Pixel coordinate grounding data
********
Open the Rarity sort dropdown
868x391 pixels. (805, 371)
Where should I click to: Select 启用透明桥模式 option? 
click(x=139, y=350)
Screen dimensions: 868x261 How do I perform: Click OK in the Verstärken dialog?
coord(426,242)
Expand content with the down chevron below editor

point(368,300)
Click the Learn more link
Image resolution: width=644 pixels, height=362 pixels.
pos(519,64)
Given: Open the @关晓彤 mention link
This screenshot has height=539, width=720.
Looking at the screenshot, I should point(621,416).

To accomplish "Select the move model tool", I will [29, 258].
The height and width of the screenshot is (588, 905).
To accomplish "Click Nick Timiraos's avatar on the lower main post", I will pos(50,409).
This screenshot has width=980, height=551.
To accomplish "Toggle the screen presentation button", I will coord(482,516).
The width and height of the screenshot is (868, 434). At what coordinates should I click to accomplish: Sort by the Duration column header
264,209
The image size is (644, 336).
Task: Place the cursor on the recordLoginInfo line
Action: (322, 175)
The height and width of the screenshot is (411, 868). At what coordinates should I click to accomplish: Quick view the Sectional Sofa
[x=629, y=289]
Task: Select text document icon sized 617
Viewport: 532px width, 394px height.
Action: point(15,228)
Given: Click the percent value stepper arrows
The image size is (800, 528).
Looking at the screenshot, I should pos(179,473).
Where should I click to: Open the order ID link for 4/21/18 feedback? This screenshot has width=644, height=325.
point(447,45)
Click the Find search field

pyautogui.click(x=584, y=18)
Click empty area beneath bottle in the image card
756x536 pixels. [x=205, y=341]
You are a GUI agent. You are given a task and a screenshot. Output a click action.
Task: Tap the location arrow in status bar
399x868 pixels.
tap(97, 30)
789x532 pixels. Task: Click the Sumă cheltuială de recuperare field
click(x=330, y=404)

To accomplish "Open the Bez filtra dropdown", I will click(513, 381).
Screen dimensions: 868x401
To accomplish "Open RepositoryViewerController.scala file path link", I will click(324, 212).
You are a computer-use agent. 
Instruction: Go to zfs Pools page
********
--- Required work ---
Every record should be repeated exactly; please leave none out.

--- Written solution ---
Open the Rarity sort dropdown
868x391 pixels. (805, 371)
Where should I click to: Select 启用透明桥模式 option? 
click(x=139, y=350)
Screen dimensions: 868x261 How do I perform: Click OK in the Verstärken dialog?
coord(426,242)
Expand content with the down chevron below editor

point(368,300)
Click the Learn more link
Image resolution: width=644 pixels, height=362 pixels.
pos(519,64)
Given: Open the @关晓彤 mention link
This screenshot has height=539, width=720.
Looking at the screenshot, I should point(621,416).

To accomplish "Select the move model tool", I will [29, 258].
The height and width of the screenshot is (588, 905).
To accomplish "Click Nick Timiraos's avatar on the lower main post", I will pos(50,409).
This screenshot has width=980, height=551.
To accomplish "Toggle the screen presentation button", I will coord(482,516).
The width and height of the screenshot is (868, 434). At what coordinates should I click to accomplish: Sort by the Duration column header
264,209
The image size is (644, 336).
Task: Place the cursor on the recordLoginInfo line
Action: (322, 175)
The height and width of the screenshot is (411, 868). At what coordinates should I click to accomplish: Quick view the Sectional Sofa
[x=629, y=289]
Task: Select text document icon sized 617
Viewport: 532px width, 394px height.
Action: point(15,228)
Given: Click the percent value stepper arrows
The image size is (800, 528).
Looking at the screenshot, I should pos(179,473).
Where should I click to: Open the order ID link for 4/21/18 feedback? This screenshot has width=644, height=325.
point(447,45)
Click the Find search field

pyautogui.click(x=584, y=18)
Click empty area beneath bottle in the image card
756x536 pixels. [x=205, y=341]
You are a GUI agent. You are given a task and a screenshot. Output a click action.
Task: Tap the location arrow in status bar
399x868 pixels.
tap(97, 30)
789x532 pixels. Task: Click the Sumă cheltuială de recuperare field
click(x=330, y=404)

To accomplish "Open the Bez filtra dropdown", I will click(513, 381).
Screen dimensions: 868x401
To accomplish "Open RepositoryViewerController.scala file path link", I will click(324, 212).
You are a computer-use agent. 
Instruction: Go to zfs Pools page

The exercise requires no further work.